2 (running VGWrapper as Hadoop job...)

1 (running AggregateChained as Hadoop job...)

mcdb_count_____5 | mcdb_f_genus_2

-----------------------------------------------------------

1 | Aquilegia

9 | Triphysaria

18 | Penstemon

2 | Ligusticum

7 | Lupinus

4 | Erigeron

9 | Geranium

2 | Eriophyllum

6 | Carex

8 | Eriogonum

7 | Juncus

3 | Angelica

5 | Draperia

1 | Orthilia

21 | Mimulus

…

One nice feature of SimSQL is that it can efficiently answer questions over many simulated versions of a data set. At the command line, type:

SimSQL> show params

parameter name | current value

-------------------------------------------------------

numCPUs | 8

memoryPerCPUInMB | 1000

numIterations | 1

optIterations | 150

optPlans | 1

debug | false

SimSQL> set numIterations 20

We have just set the system so that it will run 20 Monte Carlo iterations of all queries. Now, we can ask how many times each of the flowers in the 'Fremontodendron' genus were seen in 20 different versions of the simulated database:

SimSQL> SELECT f.comname, COUNT (*) FROM newSightings AS n, flowers AS f WHERE n.name = f.comname and f.genus = 'Penstemon' GROUP BY f.comname;

Invoking the optimizer...

Executing the plan. Number of operations to go is...

7->6 (running Selection as Hadoop job...)

5->4 (running Join as Hadoop job...)

3->2 (running VGWrapper as Hadoop job...)

1 (running AggregateChained as Hadoop job...)

mcdb_count_____10 | mcdb_f_comname_6

----------------------------------------------------------------------------------------

6, 7, 1, 3, 5, 9, 5, 7, 2, 5, 6, 5, 8, 2, 1, 2, 3, 3, 5, 5 | Purple penstemon

16, 13, 9, 15, 15, 15, 8, 14, 10, 12, 19, 9, 10, 14, 7, 7, 13, 11, 7, 19 | Alpine penstemon

This is telling you, for each simulated database, how many of each of the two penstemon varieties were sighted.

Here is a second, more complicated example of the sort of stochastic analysis that you can do using SimSQL. Imagine that we want to estimate how many of each variety of flowers we are likely to find if we visit the location 'Burton Mill' and collect 100 specimens.

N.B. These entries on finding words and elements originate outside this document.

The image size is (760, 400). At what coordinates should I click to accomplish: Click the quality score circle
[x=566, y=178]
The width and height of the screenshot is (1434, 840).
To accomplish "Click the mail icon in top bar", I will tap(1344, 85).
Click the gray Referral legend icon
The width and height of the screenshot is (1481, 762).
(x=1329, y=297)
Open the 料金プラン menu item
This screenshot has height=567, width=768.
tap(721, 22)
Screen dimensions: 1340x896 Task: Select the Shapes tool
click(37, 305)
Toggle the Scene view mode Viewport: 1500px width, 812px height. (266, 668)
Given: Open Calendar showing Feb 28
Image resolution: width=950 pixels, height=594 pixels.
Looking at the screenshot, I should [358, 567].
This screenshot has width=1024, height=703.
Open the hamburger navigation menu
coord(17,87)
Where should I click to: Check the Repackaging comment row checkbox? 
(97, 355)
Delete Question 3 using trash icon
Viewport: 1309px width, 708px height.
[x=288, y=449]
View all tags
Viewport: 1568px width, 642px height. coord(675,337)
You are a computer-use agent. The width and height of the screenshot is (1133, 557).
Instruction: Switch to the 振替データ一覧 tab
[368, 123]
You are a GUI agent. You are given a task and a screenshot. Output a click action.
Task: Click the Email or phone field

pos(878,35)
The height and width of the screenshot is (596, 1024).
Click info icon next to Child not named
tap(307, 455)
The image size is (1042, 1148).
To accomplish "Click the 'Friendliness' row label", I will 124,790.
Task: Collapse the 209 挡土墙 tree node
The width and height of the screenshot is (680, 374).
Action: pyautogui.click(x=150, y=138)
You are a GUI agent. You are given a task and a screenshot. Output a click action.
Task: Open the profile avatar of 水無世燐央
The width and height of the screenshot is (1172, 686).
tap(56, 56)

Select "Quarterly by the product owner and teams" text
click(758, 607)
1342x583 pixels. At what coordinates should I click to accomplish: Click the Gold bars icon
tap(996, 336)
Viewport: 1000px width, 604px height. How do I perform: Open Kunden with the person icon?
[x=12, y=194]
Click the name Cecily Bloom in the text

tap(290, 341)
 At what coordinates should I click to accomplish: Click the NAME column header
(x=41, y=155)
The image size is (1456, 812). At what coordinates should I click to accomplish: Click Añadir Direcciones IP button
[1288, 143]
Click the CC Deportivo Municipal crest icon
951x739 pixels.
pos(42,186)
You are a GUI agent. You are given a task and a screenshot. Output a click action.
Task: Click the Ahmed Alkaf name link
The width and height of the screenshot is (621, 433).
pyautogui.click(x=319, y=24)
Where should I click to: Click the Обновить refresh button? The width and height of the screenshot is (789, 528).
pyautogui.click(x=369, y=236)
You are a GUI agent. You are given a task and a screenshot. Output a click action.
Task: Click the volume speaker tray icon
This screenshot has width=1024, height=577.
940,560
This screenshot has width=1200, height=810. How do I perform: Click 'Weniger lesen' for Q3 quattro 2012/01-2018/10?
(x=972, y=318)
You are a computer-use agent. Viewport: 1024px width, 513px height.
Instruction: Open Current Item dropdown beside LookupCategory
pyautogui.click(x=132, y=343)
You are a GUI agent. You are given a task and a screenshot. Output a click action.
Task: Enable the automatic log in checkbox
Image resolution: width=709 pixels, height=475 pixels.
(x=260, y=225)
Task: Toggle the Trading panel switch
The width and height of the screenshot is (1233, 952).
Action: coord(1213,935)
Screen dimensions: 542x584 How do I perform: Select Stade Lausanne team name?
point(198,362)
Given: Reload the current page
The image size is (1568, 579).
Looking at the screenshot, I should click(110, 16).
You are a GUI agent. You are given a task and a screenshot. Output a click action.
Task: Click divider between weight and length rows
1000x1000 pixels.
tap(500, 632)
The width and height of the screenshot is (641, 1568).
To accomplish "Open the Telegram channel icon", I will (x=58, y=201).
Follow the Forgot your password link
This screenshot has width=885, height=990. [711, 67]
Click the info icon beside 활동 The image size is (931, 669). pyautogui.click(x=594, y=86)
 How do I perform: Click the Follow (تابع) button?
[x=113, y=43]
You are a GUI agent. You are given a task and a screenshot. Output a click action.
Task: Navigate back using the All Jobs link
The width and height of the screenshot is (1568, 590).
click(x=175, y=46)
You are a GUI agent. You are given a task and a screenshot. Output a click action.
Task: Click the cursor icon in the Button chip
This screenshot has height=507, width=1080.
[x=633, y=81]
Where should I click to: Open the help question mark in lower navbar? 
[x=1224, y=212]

We want to use a relatively sophisticated Bayesian model to do this.

What we will do is to assume a Dirichlet prior the probability that each flower variety is going to be collected. When choosing the hyperparameters for this Dirichlet prior, we'll assume that on expectation (without any observations at a location), the probability of collecting a flower at a location is going to be proportional to the fraction of all sightings (regardless of the location) at which that flower was seen. Specifically, we'll begin by creating our table of hyperparameters:

SimSQL> CREATE VIEW hyperparams (flow_id, val) AS

> SELECT f.flow_id, COUNT(*)

> FROM flowers AS f, sightings AS s

> WHERE f.comname = s.name

> GROUP BY f.flow_id;

And then we'll write code for a random table that uses the standard Dirichlet-Multinomial conjugacy to generate a statistical guess as to the actual probability of sighting each type of flower at each location. That is, it will combine the Dirichlet prior with the number of times each flower was observed at each location in order to guess the desired probability:

SimSQL> CREATE VIEW priorStrength (num) AS SELECT * FROM VALUES(0.01);

SimSQL> CREATE TABLE flowerProb (flow_id, location_id, probability) AS

> FOR EACH f IN features

> WITH temptable AS Dirichlet_Conjugate (

> (SELECT p.flow_id, p.val * ps.num

> FROM params AS p, priorStrength AS ps),

> (SELECT f2.flow_id AS flow_id, COUNT (*) as cnt

> FROM sightings AS s, flowers AS f2

> WHERE s.name = f2.comname AND f.location = s.location

> GROUP BY f2.flow_id))

> SELECT tt.out_id, f.loc_id, tt.probability

> FROM tempTable AS tt;

Thus, a tuple (flow_id, location_id, probability) in flowerProb means that the probability of observing the given flower at the given location is probability.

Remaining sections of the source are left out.